Se o funcionário agir mal, a culpa é da empresa?
Não há consenso em relação a esse ponto. Da Rosa entende que é preciso analisar caso a caso. Já a diretora executiva do ID_BR (Instituto Identidades do Brasil) considera que a "responsabilidade é sempre da empresa".
Seguindo essa linha, o diretor do Ceert diz que as empresas têm responsabilidade sobre os atos de seus prepostos (representantes), como os funcionários, segundo aponta o Código de Defesa do Consumidor e o Código Civil.
Os especialistas ouvidos pelo UOL dizem que os empregados precisam receber treinamento para saber como agir nessas situações. "A primeira linha de defesa é o próprio funcionário. Ele deve saber claramente qual é a política da empresa na questão racial. Se não, vai ficar quieto ou agir de maneira desproporcional. Se está treinado, terá calma para agir e chamar superior", diz Da Rosa.
Génot afirma que muitas empresas deixam apenas no papel o combate ao racismo e o fomento à diversidade. Além disso, colocam diferentes questões dentro dos mesmos treinamentos.

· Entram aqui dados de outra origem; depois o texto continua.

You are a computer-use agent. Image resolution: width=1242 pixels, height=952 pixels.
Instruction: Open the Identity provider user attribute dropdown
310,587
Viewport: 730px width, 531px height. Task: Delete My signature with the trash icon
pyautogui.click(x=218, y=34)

"Sugerimos treinamentos específicos para cada temática. O que não dá para fazer é passar só meia hora em treinamento, explicando de forma muito rasa. A gente sabe que não dá para parar um lojista por 10 horas, mas é possível parar por uma hora a cada dois meses", diz.
Génot percebe ausência de postura propositiva das empresas em relação à educação racial. "Entendemos que o combate ao racismo é transversal e perene. Hoje não existe campanha massiva para além do 'diga não ao racismo'. Você não vê varejistas, por exemplo, dizendo 'querido cliente, não use expressões racistas'."

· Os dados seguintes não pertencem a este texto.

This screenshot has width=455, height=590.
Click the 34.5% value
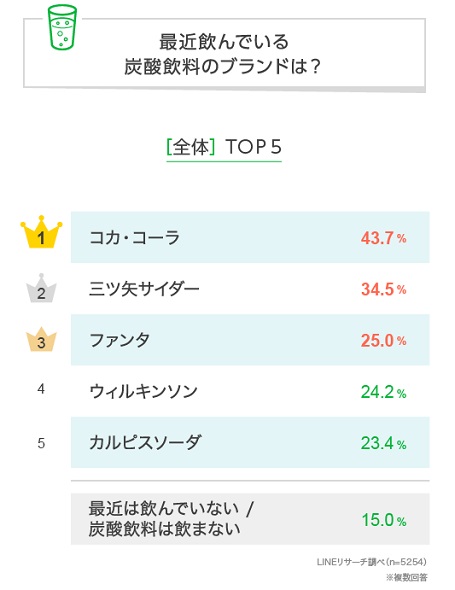383,289
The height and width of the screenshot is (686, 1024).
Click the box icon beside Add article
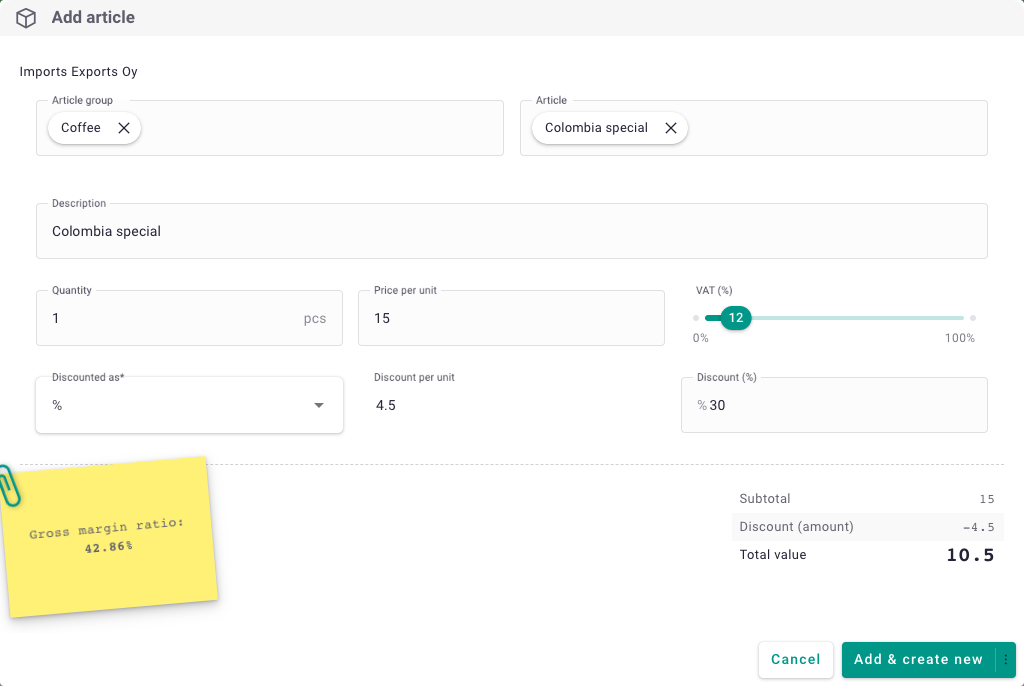click(x=26, y=18)
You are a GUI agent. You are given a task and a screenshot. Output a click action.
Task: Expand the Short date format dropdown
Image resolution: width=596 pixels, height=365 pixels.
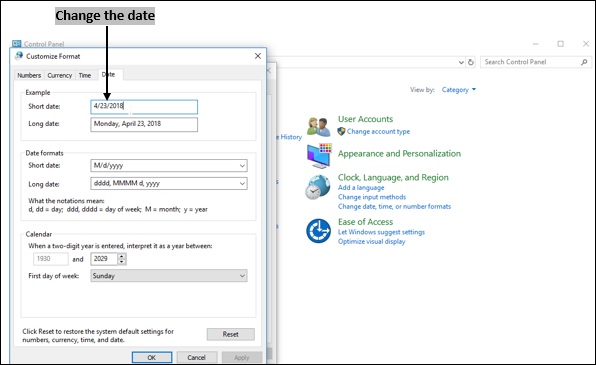[242, 166]
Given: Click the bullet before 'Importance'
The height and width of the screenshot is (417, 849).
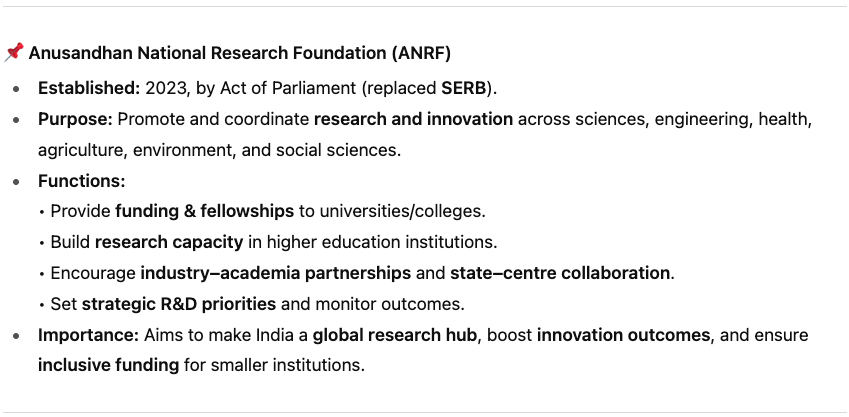Looking at the screenshot, I should pyautogui.click(x=17, y=336).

Funcionário agredido pode solicitar reparação à empresa na Justiça?
Sim, o funcionário pode processar o patrão na Justiça trabalhista. A empresa é responsável pela saúde e integridade física dos funcionários durante o período de trabalho, diz Teixeira. Por outro lado, o estabelecimento pode pedir a reversão da condenação e cobrar o ressarcimento do agressor, explica o diretor da Ceert.
Da Rosa afirma que é preciso analisar cada situação individualmente, mas concorda que o funcionário pode conseguir reparação. "Se ficar comprovado que não havia segurança, que o gestor da empresa foi omisso, ou que não havia equipamentos de proteção, por exemplo, pode haver reparação por dano moral", diz.